Precision Engineering for Mechatronic Imaging Systems Event

Time:
13:00 - 14:00
Date:
10 May 2013
Venue:
Building 85, Room 2207 - Highfield Campus

For more information regarding this event, please email Phillip Thurner at p.thurner@soton.ac.uk .

Event details

A joint Bioengineering, Materials and nCATS Seminar.

Mechatronic imaging systems, such as atomic force microscopes (AFM), wafer scanners, adaptive optics, and laser scanning microscopes, demand a continuous improvement of system speed, range, and precision, which requires advanced mechatronic designs and highly sophisticated motion control. Already at the system design phase all components involved in the specific application have to be considered. Examples for these components are the mechanical structure of the device, the power amplifier, the actuators, the sensors, electronics, and the real-time control system. To meet the demanding specifications, the final system, including all hard- and software components, has to be tailored to and optimized for each specific application. This presentation addresses these challenges and possible solutions for precision motion and measurement systems by illustrating examples for AFM imaging as well as confocal laser scanning microscopy.

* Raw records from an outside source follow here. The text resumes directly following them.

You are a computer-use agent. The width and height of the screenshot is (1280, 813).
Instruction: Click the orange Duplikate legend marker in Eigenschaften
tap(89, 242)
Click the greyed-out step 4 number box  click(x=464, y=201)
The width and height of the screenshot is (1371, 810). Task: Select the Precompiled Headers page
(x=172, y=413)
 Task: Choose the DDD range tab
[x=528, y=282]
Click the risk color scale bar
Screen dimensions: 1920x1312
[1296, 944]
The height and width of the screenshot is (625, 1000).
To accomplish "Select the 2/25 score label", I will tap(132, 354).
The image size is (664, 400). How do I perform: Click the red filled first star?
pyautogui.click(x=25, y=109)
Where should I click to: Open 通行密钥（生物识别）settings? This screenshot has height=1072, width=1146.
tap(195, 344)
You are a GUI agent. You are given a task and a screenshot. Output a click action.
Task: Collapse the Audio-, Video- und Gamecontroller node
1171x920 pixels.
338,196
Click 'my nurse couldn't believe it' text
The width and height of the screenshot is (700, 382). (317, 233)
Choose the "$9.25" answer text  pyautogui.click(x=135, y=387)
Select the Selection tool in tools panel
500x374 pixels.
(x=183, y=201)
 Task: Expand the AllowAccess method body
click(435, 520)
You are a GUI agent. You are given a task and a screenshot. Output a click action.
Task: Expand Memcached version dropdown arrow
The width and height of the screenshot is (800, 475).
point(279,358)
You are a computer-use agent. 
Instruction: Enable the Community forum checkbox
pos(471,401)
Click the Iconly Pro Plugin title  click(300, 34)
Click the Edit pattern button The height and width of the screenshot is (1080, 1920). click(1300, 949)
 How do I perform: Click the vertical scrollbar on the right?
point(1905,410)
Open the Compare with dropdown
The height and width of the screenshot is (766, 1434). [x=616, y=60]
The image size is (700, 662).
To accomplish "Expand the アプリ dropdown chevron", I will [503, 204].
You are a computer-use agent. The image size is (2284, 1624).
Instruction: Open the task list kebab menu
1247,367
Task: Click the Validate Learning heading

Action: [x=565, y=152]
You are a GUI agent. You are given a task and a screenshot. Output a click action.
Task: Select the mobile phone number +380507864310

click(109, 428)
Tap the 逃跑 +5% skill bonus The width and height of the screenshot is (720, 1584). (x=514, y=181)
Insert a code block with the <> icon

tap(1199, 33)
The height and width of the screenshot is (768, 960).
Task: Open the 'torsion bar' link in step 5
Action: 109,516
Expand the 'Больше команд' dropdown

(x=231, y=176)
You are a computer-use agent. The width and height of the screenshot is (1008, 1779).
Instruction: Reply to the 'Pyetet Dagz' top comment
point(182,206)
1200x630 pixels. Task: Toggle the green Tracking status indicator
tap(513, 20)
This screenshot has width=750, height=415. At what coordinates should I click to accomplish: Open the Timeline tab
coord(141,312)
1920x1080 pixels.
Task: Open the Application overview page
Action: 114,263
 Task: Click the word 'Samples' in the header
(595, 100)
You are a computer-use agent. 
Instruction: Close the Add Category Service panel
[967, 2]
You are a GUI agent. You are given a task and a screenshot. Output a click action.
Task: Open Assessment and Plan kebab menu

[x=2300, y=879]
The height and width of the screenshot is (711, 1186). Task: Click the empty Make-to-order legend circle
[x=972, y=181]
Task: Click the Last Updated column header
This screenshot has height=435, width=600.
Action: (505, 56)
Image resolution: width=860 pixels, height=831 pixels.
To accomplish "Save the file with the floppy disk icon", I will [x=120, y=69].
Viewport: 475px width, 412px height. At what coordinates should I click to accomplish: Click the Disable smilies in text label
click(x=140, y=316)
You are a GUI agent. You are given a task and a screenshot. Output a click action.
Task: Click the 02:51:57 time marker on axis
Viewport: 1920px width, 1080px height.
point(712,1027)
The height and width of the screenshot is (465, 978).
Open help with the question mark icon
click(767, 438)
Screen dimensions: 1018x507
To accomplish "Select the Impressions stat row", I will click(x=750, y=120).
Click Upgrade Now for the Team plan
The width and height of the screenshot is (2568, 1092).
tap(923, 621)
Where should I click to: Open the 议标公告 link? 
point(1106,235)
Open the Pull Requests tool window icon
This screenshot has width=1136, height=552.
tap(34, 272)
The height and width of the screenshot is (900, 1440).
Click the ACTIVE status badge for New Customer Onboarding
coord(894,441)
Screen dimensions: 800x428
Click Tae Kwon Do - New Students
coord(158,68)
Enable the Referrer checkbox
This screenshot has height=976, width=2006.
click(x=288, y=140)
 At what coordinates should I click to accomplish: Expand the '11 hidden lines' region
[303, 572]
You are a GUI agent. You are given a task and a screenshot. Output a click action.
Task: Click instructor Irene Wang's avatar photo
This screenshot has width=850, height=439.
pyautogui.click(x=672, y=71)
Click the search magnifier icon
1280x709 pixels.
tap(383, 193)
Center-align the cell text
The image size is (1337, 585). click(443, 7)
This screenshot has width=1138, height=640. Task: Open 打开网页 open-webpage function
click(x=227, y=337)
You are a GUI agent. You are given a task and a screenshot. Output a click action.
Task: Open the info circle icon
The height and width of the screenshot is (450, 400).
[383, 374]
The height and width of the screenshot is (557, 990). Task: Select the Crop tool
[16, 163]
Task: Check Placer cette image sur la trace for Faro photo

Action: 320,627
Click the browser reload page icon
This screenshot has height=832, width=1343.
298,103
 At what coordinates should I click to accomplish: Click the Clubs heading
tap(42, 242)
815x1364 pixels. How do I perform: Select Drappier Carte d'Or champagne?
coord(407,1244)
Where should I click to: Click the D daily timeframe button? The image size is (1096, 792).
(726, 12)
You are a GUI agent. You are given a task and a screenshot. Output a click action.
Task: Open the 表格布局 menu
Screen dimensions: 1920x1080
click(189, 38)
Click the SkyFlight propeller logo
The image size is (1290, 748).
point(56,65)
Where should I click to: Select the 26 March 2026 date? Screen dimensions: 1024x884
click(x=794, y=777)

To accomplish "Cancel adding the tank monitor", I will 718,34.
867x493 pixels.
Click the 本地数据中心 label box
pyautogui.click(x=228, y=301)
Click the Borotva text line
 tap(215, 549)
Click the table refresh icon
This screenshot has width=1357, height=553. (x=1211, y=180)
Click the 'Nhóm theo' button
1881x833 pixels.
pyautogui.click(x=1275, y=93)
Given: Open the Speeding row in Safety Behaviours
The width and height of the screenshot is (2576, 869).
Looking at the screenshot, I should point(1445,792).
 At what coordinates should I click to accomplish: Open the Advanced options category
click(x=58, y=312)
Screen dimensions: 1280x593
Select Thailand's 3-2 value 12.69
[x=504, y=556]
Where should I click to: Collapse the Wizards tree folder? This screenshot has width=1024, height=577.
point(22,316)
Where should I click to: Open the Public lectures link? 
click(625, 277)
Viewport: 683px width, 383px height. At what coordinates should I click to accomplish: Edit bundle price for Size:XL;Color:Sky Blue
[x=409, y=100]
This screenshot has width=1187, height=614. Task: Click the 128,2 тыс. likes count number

One focus in AFM instrumentation is on speeding up these systems in order to develop instruments for imaging applications on the nano-scale in real-time, i.e. about three orders of magnitude faster than conventional AFMs. The resulting prototype AFM system allows imaging in real-time at speeds of up to 61 images per second. This new generation of AFMs will enable observation of dynamic chemical and biological processes on the molecular level and, thus, open a wide range of new applications in the broad fields of material sciences and life sciences.

Further instrumentation efforts for mechatronic imaging systems aim towards the correction of aberrations by means of adaptive optics and integration of modern control methods, enabling fast and accurate positioning and imaging in optical microscopy, in biomedical applications, in nano-scale production as well as in semiconductor industry.

The presented examples successfully demonstrate the potential to improve the performance of mechatronic imaging systems via an integrated mechatronic design approach by utilizing the interplay between process design and control design.